Наиболее яркие страницы романа посвящены описанию Кандалинской республики, созданной крестьянами. И, несмотря на то, что "республика" была разгромлена и крестьяне жестоко наказаны, конец романа полон оптимизма. В письме вожака кандалинских крестьян - Лавра, присланном им из тюрьмы, звучит вера в будущее. Нельзя сломить народ, который осознал необходимость борьбы против рабства и угнетения.
В день семидесятилетия С. Скитальца Президиум правления Союза Советских писателей, приветствуя юбиляра, писал: "В тяжелых условиях царского самодержавия, вместе с демократическими писателями "Знания", под непосредственным руководством Алексея Максимовича Горького, в борьбе с реакционным писательским лагерем создавали вы передовую русскую литературу, связанную с трудовыми низами общества. Гуманистическими, демократическими тенденциями, горячим интересом и сочувствием к трудящимся и обездоленным проникнуто все ваше творчество… И в последнем романе "Кандалы" вы остались верны своей кровной теме, изображению жизни народных низов. Революционизирующаяся деревня изображена в этом романе с большой силой и яркостью вашего своеобразного таланта".
Роман "Кандалы" впервые был опубликован в 1940 году в журнале "Октябрь". Незадолго до Великой Отечественной войны он был подготовлен к изданию отдельной книгой. Но начавшаяся война помешала его выходу. В настоящем издании текст печатается по рукописи, подготовленной к набору самим автором.
А. ТРЕГУБОВ
Кандалы
ЧАСТЬ ПЕРВАЯ
I
Солнечное, веселое утро ранней весны. Широкая улица большого села полна жидкой грязи, луж и весенних журчащих ручейков. Издали, с высокой колокольни сельской церкви, несется радостный трезвон пасхальных колоколов. На углу широкой церковной площади над спуском к реке стоит маленький бревенчатый домик с высоким крыльцом. Около дома, где недавно работали плотники, лежат сырые пахучие балки, и это очень радует ватагу ребятишек, босых, с засученными по колено штанишками, с длинными волосами, остриженными в кружало; и только самый маленький из них - трехлетний карапуз - одет по-городскому: в курточку и картузик с лентами, в новенькие башмачки. Все на нем новенькое, нарядное, праздничное. Из кармашка виднеется серебряная цепочка часов.

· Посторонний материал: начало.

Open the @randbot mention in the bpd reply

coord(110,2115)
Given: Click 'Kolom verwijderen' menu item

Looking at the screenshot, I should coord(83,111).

Ребятишки содрали сырую кору с балки, мягкую с внутренней стороны, отделяют ее влажными, нежными лентами, вьют игрушечные вожжи и кнутики. Все они сидят на крыльце, занятые работой. Верховодит Таторка, самый большой. Остальные смотрят, с каким искусством вьет он сырую веревочку. Маленький стоит внизу, так как не может влезть по ступенькам иначе как на четвереньках.
- Вукол! - ласково говорит Таторка маленькому, - что это у тебя на цепочке?
- Часы - отвечает Вукол.
- Дай поглядеть!
Таторка сам вынул из кармана ребенка настоящие серебряные часы, понюхал их, лизнул и приставил к уху.
- Тикают! ей-бо! чево-сь там внутре тикает! Отцовы, што ль?
- На имянины подарили! - говорит Вукол и хочет взять часы обратно, но Таторка сел с ними на верхнюю ступеньку и занялся открыванием крышки.
Ребятишки, как мухи, облепили его.
Вуколу очень хочется получить обратно часы, но он стесняется настаивать, да и трудно влезть на крыльцо, не растолкаешь ребятишек: все они больше его.
- Ишь ты! - насмешливо говорит Таторка, - при часах! А картуз-то какой, с лентами да с цвятами!
Ребятишки засмеялись.
- Богатые, черти! - продолжал Таторка, ковыряя часы ножом.
Вукол, обиженный смехом товарищей, вспыхнул до ушей, снял картуз, сорвал с него ленты и искусственные розы, бросил их на землю, растоптал.
Ребята опять захохотали:
- Стриженный наголо, как татарин!
И занялись часами.
В больших глазах Вукола стояли слезы.
Таторка отломил обе крышки часов и начал вынимать винтики и колесики, доискиваясь, что же именно тикает там, "внутре".
- Отдай часы! - кричал Вукол.
Обратно Вукол получил их в разобранном виде: вся внутренность часов представляла пригоршню обломков.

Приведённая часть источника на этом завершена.